🇳🇱 Netherlands · Family: Broodje Vlees & Vleeswaren · Region: Netherlands (Modern)
The Broodje Pulled Pork is the Dutch lunch counter's adoption of American barbecue: pork shoulder cooked low and slow until it shreds, then piled into a roll. It sits in the modern end of the Dutch broodje range, an import rather than a tradition, and it shows up wherever a broodjeszaak or food stall wants something heartier and more fashionable than the standard ham or cheese. The angle here is texture and sauce: a sandwich built entirely around meat that has been cooked until it gives way, and the sauce that decides whether the result tastes balanced or just sweet.

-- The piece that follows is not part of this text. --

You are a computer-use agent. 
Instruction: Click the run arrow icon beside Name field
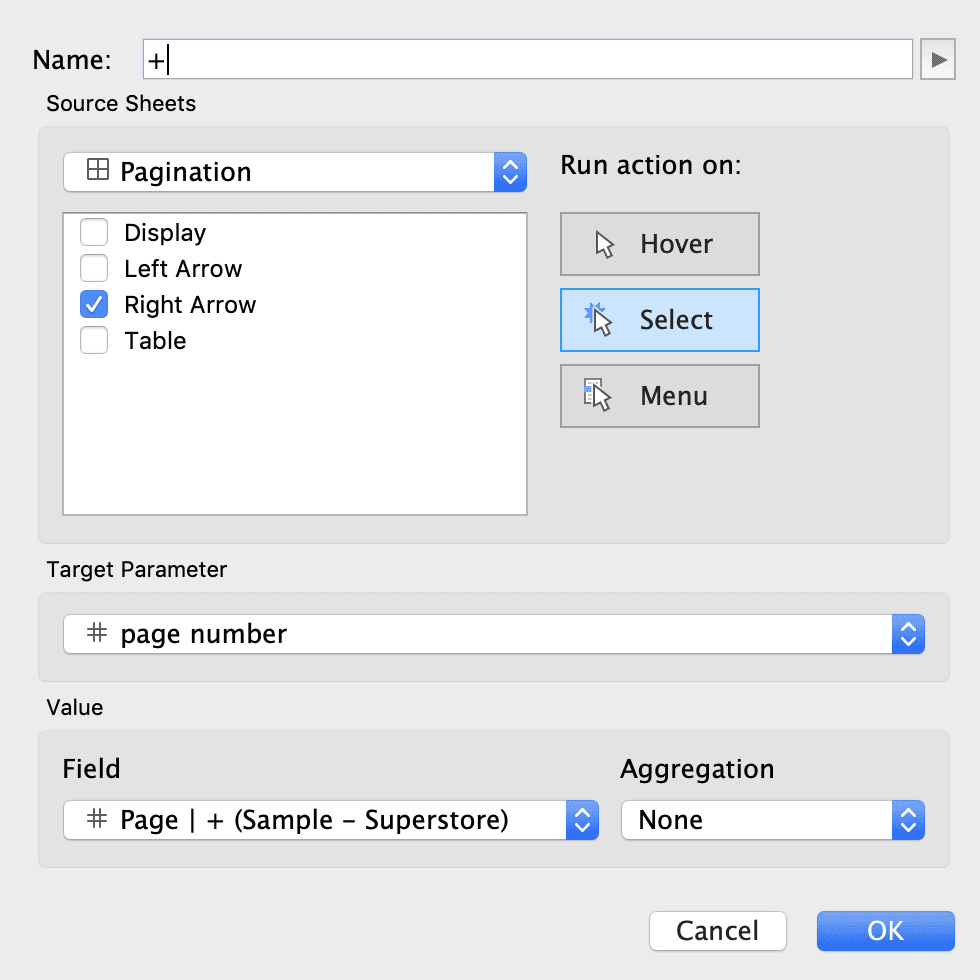tap(938, 58)
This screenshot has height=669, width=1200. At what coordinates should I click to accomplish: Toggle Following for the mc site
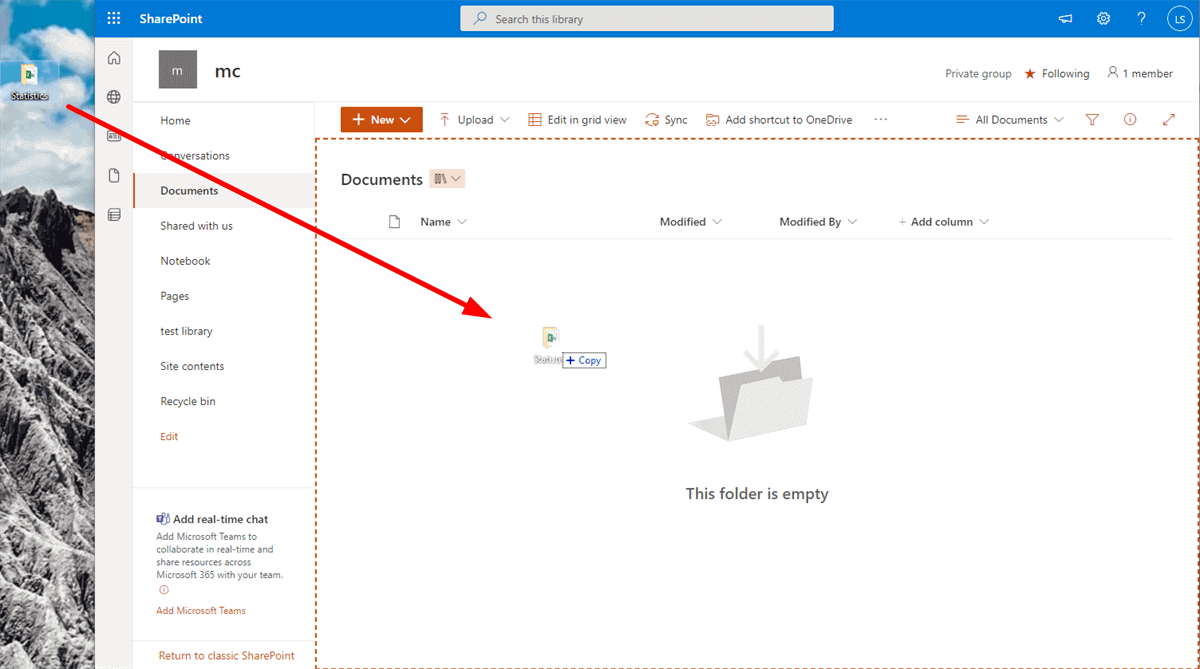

The build is short but every step carries weight. The pork shoulder is seasoned, cooked for hours until the connective tissue breaks down, then pulled into strands rather than chopped, because chopping turns it pasty and pulling keeps the bite open. A barbecue sauce is folded through the warm meat, not poured on top, so every strand carries flavor instead of the sauce sitting in a puddle at the bottom of the roll. The bread is a soft white bun or broodje, often lightly toasted on the cut face to give the moist filling something to push against. A crisp element, slaw or pickle, is the part careful kitchens get right and careless ones skip: without it the sandwich is one soft, sweet note from first bite to last. Good execution is moist, tender pork, sauce that reads smoky and tangy rather than candied, and a roll that holds. Sloppy execution is dry, stringy meat reheated too hard, drowned in sweet sauce, in a bun gone to mush.
Variation tracks the sauce and the topping. A vinegar-forward sauce keeps it sharp and lean; a thick molasses-style sauce pushes it rich and dark. Coleslaw built into the roll adds crunch and acid; pickled onion or jalapeño turns up the contrast. Some stalls add cheese or crispy onions, which moves it toward a loaded street item. The broader Dutch meat-roll family it descends from, the broodje vlees, covers cured and cooked fillings on its own terms and deserves its own article rather than being crowded in here. At its best the Broodje Pulled Pork lives or dies on two things: pork cooked long enough to surrender, and a sauce restrained enough to season it rather than bury it.